連れて行かれたのは体育館倉庫の裏だった。


「ここなら、誰にも気づかれずに遊んであげられるね」 
 

そんな声が聞こえると同時にまたみんなは私のお腹を蹴り始めた。 
きっとお腹ばかり狙うのは気づかれないからだと思う。


「ゲホッ!ゲホッ!」


ただ、吐き気と激しい痛みが私を襲い続けていく。私はどうすることもできなかった。


しばらくすると髪の短い子が焦るようにそう言った。


「京子。チャイムが鳴っちゃう。そろそろ行かないと…!」


もう…そんな時間に…。


「そうね…。いいこと?このことを誰かに言ったらその人のことをいじめたあげるからね。
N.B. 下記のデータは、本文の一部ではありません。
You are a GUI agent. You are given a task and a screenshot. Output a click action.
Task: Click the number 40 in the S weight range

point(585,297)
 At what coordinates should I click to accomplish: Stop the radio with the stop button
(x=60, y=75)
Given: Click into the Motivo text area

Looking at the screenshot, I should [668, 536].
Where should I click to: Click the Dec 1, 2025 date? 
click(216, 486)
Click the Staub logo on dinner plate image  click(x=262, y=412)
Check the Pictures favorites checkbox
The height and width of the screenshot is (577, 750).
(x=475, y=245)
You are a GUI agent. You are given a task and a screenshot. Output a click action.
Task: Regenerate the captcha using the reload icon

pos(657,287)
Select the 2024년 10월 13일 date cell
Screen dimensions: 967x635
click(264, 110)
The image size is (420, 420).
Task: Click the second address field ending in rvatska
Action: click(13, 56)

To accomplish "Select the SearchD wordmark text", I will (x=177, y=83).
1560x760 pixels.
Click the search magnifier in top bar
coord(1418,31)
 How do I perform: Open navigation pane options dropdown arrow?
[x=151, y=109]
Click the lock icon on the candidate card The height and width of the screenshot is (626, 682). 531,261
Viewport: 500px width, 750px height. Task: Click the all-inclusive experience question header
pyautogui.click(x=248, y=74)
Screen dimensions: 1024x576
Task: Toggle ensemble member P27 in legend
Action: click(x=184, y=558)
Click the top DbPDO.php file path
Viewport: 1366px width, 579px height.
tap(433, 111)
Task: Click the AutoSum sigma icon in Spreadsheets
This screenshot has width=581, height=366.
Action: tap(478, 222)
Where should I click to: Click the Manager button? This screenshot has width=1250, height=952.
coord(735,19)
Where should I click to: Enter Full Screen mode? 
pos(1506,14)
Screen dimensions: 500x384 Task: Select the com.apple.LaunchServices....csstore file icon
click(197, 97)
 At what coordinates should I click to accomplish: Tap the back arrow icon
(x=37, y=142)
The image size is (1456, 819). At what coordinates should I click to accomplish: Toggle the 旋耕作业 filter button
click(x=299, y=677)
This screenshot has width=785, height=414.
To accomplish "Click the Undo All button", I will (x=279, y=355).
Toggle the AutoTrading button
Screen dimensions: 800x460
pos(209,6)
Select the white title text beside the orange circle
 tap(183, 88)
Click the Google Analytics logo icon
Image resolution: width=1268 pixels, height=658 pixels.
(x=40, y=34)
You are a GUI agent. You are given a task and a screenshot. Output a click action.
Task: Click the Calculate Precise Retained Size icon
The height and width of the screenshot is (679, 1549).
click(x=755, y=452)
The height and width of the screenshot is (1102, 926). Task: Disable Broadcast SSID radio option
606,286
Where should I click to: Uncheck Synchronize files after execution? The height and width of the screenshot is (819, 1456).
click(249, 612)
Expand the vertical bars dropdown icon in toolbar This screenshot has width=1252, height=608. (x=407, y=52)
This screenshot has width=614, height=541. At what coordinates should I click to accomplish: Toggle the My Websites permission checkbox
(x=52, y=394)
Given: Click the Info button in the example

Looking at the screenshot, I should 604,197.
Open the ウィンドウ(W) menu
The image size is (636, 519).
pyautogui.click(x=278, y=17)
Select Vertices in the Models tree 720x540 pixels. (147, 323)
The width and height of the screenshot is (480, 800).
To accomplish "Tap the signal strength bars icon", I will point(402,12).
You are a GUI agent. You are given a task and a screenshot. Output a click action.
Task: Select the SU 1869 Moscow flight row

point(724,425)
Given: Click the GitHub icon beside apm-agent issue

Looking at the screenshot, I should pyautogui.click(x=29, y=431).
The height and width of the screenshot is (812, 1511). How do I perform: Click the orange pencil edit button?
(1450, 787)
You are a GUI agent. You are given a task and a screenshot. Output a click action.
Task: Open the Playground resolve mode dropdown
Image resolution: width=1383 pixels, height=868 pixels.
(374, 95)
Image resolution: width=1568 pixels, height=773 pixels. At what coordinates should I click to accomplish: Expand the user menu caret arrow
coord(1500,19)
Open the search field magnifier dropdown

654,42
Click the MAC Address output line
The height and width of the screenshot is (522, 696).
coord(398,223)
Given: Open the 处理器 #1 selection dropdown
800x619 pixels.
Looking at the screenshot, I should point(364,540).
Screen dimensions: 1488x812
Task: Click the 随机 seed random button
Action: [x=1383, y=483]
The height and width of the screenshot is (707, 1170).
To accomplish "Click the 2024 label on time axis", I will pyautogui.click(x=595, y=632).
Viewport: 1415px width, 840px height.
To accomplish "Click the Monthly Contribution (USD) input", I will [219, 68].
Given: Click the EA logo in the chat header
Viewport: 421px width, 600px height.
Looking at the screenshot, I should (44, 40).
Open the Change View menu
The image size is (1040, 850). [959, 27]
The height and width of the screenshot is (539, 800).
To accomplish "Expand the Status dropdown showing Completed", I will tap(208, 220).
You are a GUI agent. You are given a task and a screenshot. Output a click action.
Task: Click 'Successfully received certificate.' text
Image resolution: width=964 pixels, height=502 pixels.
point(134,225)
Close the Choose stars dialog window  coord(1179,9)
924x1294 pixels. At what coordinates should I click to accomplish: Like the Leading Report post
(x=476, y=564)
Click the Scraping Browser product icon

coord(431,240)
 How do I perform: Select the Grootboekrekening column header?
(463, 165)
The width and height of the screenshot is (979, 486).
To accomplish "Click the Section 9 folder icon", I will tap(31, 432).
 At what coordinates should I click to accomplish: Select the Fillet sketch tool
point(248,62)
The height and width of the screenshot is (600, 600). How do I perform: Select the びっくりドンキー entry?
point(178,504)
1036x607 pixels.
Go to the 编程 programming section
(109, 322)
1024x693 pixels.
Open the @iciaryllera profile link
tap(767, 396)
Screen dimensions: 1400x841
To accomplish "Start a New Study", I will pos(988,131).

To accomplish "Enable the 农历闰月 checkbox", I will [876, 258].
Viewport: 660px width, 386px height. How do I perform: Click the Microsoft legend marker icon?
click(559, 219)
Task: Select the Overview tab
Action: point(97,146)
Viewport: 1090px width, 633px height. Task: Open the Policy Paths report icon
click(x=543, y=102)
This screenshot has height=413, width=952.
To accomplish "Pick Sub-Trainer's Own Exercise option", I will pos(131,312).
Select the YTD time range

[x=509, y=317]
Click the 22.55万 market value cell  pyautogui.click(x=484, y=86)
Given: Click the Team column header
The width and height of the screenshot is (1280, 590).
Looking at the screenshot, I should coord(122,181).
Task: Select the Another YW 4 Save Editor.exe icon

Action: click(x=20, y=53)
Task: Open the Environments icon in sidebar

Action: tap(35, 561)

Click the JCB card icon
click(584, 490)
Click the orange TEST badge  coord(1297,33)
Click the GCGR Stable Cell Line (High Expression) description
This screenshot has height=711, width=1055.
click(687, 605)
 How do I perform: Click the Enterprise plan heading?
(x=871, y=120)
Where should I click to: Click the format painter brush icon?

特に大河くんと幸くんとかね」


京子は笑いながらそう言うとみんなを連れて私から離れていった。


「痛い…」


お腹の痛さが尋常ではなかった。
触らなくても頭に響くくらいの痛み。

私は立つ気にもなれず、その場で倒れこんだ。


結は学校に来てくれたかな?
私、まだ謝れるかなぁ?


私の頭の中は結のことでいっぱいだった。


気がつくとその日の1時限目は終わっていた。